An exact reproduction of the records is required, with all images left out.

[Stored data entries]
▬▬▬▬▬▬▬▬▬▬
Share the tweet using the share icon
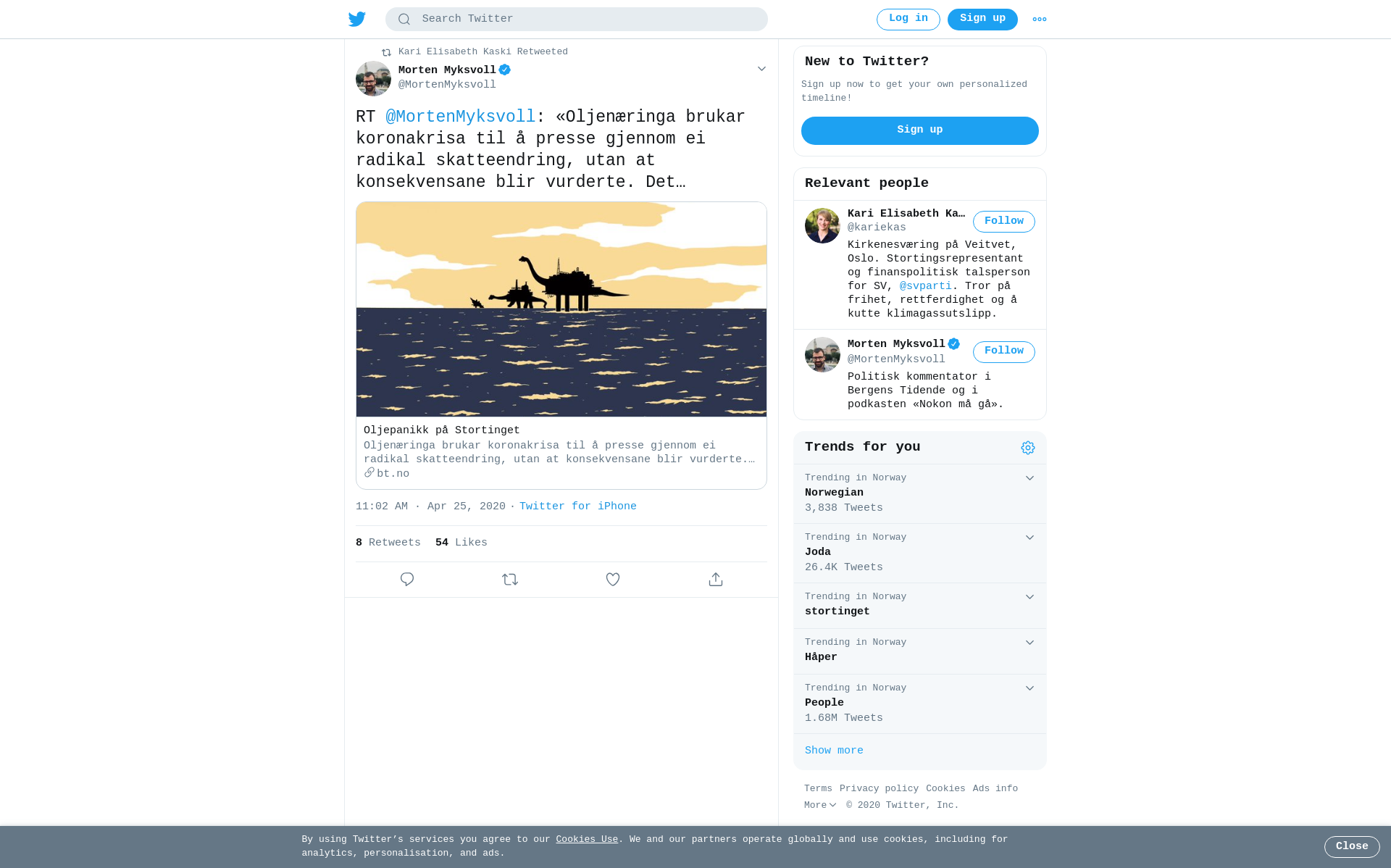 tap(716, 579)
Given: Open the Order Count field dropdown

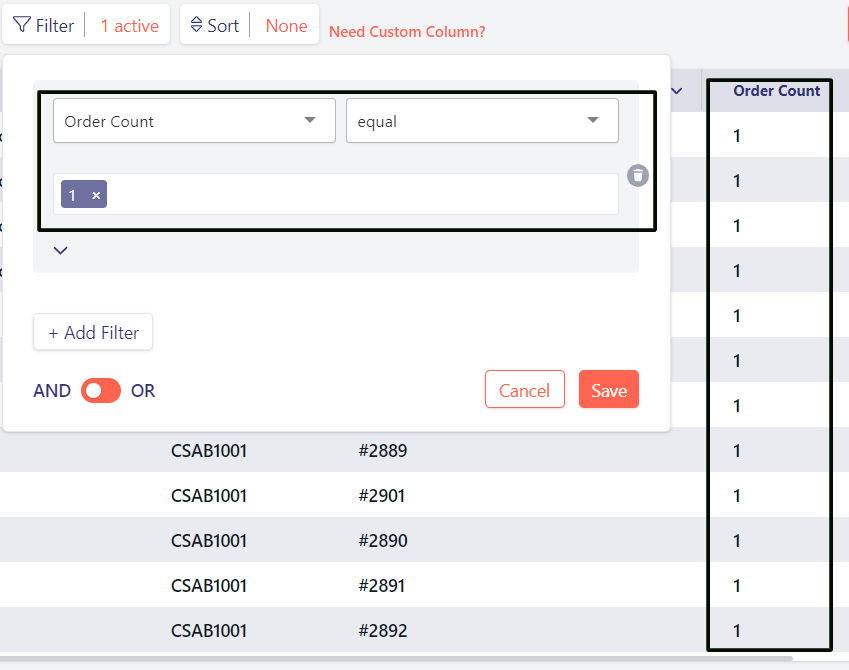Looking at the screenshot, I should [x=194, y=121].
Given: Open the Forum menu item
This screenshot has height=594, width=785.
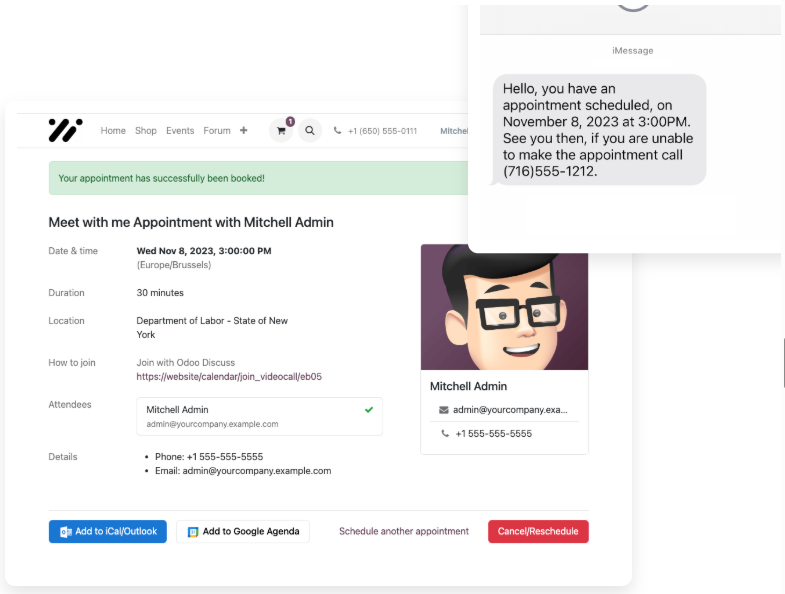Looking at the screenshot, I should click(x=217, y=131).
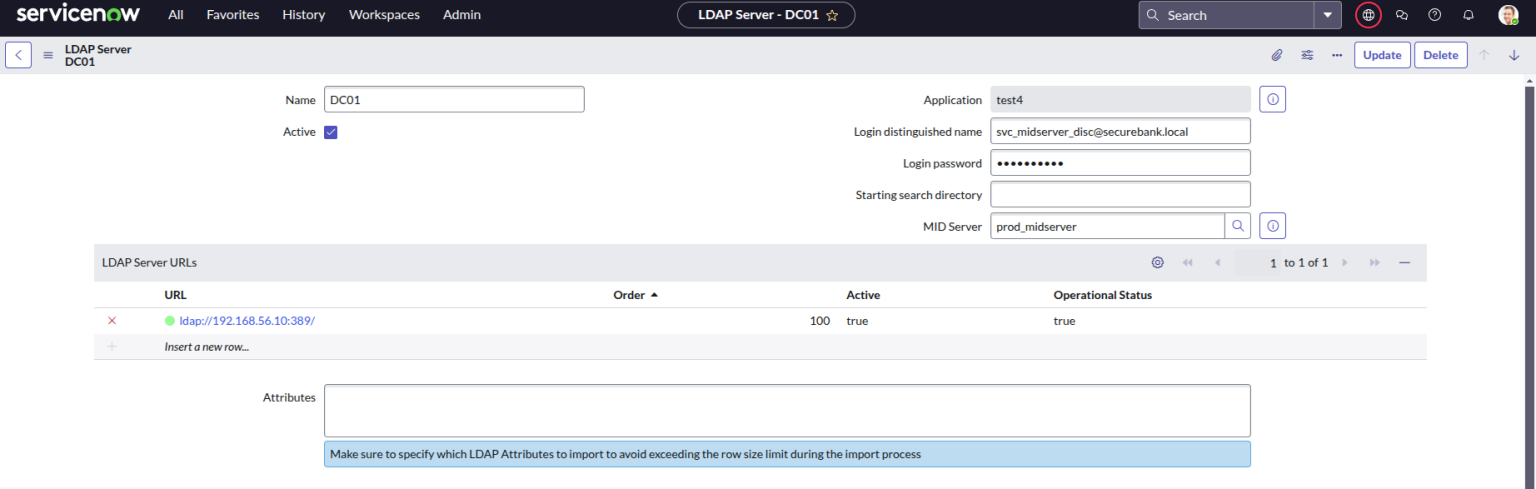This screenshot has height=489, width=1536.
Task: Delete the LDAP URL row with red X
Action: click(112, 321)
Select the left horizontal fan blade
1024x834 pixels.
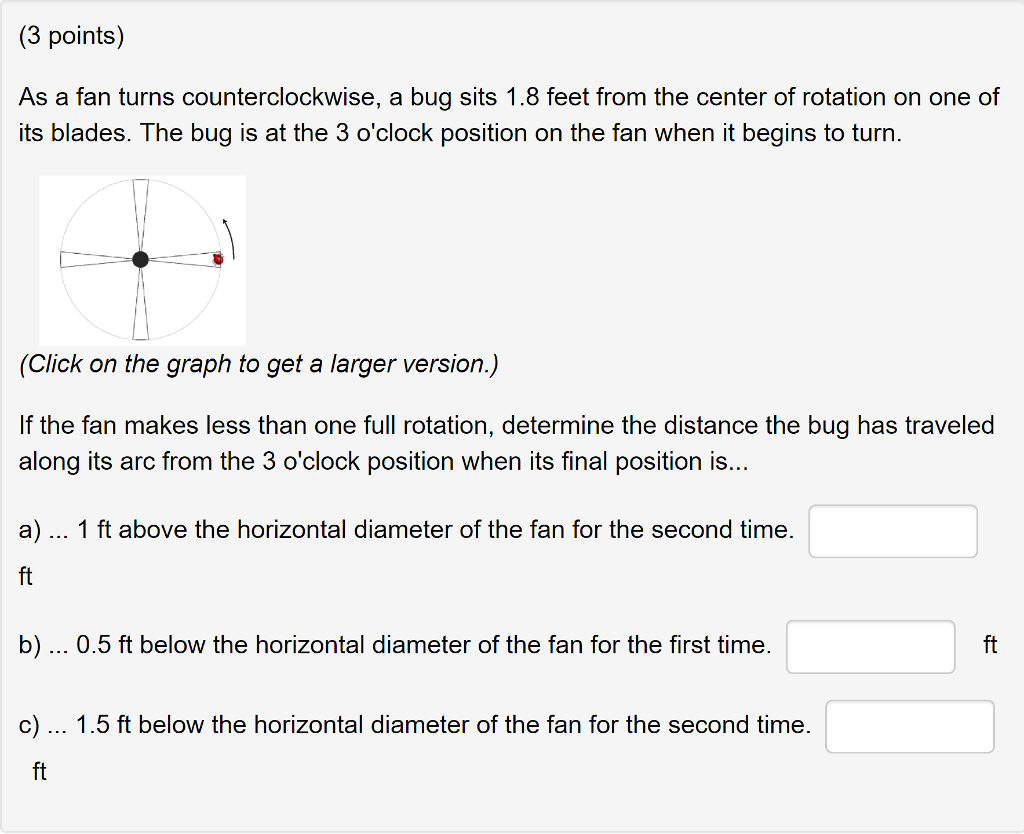click(90, 259)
▬▬▬▬▬▬▬▬▬▬
* **Expected answer**:
Share the tweet using the share icon
 tap(716, 579)
Given: Open the Order Count field dropdown

Looking at the screenshot, I should [x=194, y=121].
Given: Open the Forum menu item
This screenshot has height=594, width=785.
Looking at the screenshot, I should click(x=217, y=131).
This screenshot has height=489, width=1536.
Task: Delete the LDAP URL row with red X
Action: click(112, 321)
Select the left horizontal fan blade
1024x834 pixels.
click(90, 259)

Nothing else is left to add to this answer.